# KUTIPAN BACAAN:

Selasa 01 Dec 2015 13:01 WIB

Walhi Sebut Pidato Jokowi di Paris Kontradiktif

Red: Nur Aini
Presiden RI Joko Widodo memberikan pidato pada pembukaan KTT Perubahan Iklim di Paris, Selasa (30/11).
Foto: Reuters
Presiden RI Joko Widodo memberikan pidato pada pembukaan KTT Perubahan Iklim di Paris, Selasa (30/11).

REPUBLIKA.CO.ID,JAKARTA -- Lembaga Swadaya Masyarakat pemerhati lingkungan Walhi menyebut pidato Presiden Joko Widodo pada sesi Leaders Event dalam Conference of Parties (COP) 21 di Paris menyuarakan komitmen sekaligus menunjukkan kontradiksi.

Eksekutif Nasional Walhi Kurniawan Sabar mengatakan penyampaian kesadaran kerentanan Indonesia terhadap dampak perubahan iklim ini penting dilakukan. Namun, ia mengatakan yang perlu menjadi catatan khusus, di tengah kerentanan kawasan pesisir dan pulau-pulau kecil terhadap perubahan iklim, konversi terus terjadi. Berbagai proyek reklamasi terjadi di Indonesia, dan pulau-pulau kecil diserbu industri tambang dan sawit.

# TUJUAN TUGAS:
Dalam kutipan bacaan tentang pidato Jokowi di Paris, siapa nama Eksekutif Nasional Walhi yang pendapatnya dikutip? Catatan yang menyusul tidak diperlukan untuk mengerjakan tugas.

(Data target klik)
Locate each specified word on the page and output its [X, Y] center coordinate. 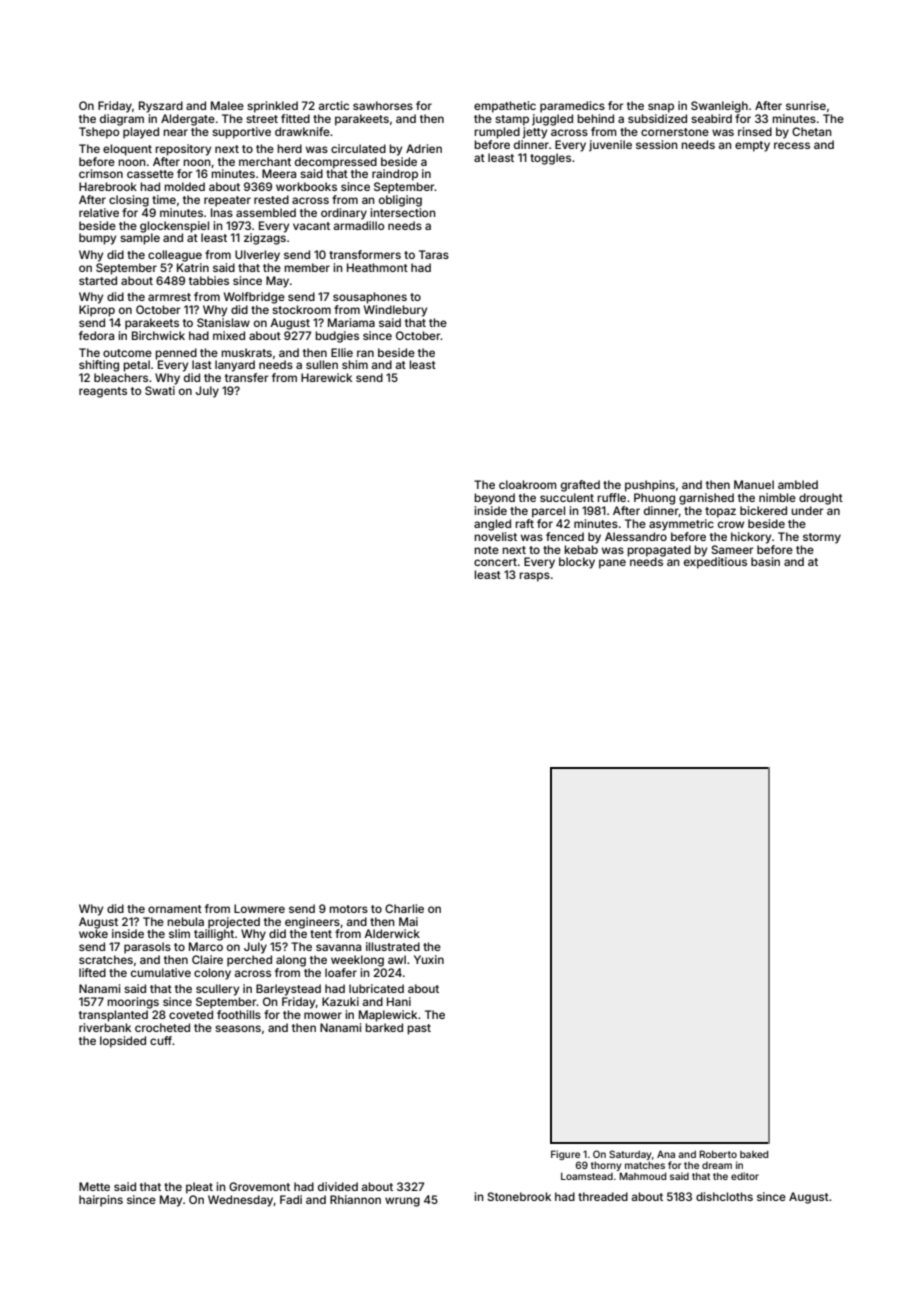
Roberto [718, 1154]
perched [249, 961]
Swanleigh [719, 107]
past [419, 1029]
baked [754, 1154]
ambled [798, 484]
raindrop [395, 175]
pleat [199, 1188]
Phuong [654, 499]
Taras [434, 254]
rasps [534, 577]
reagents [103, 392]
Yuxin [429, 959]
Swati [160, 390]
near [175, 132]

# JAWABAN:
Kurniawan Sabar.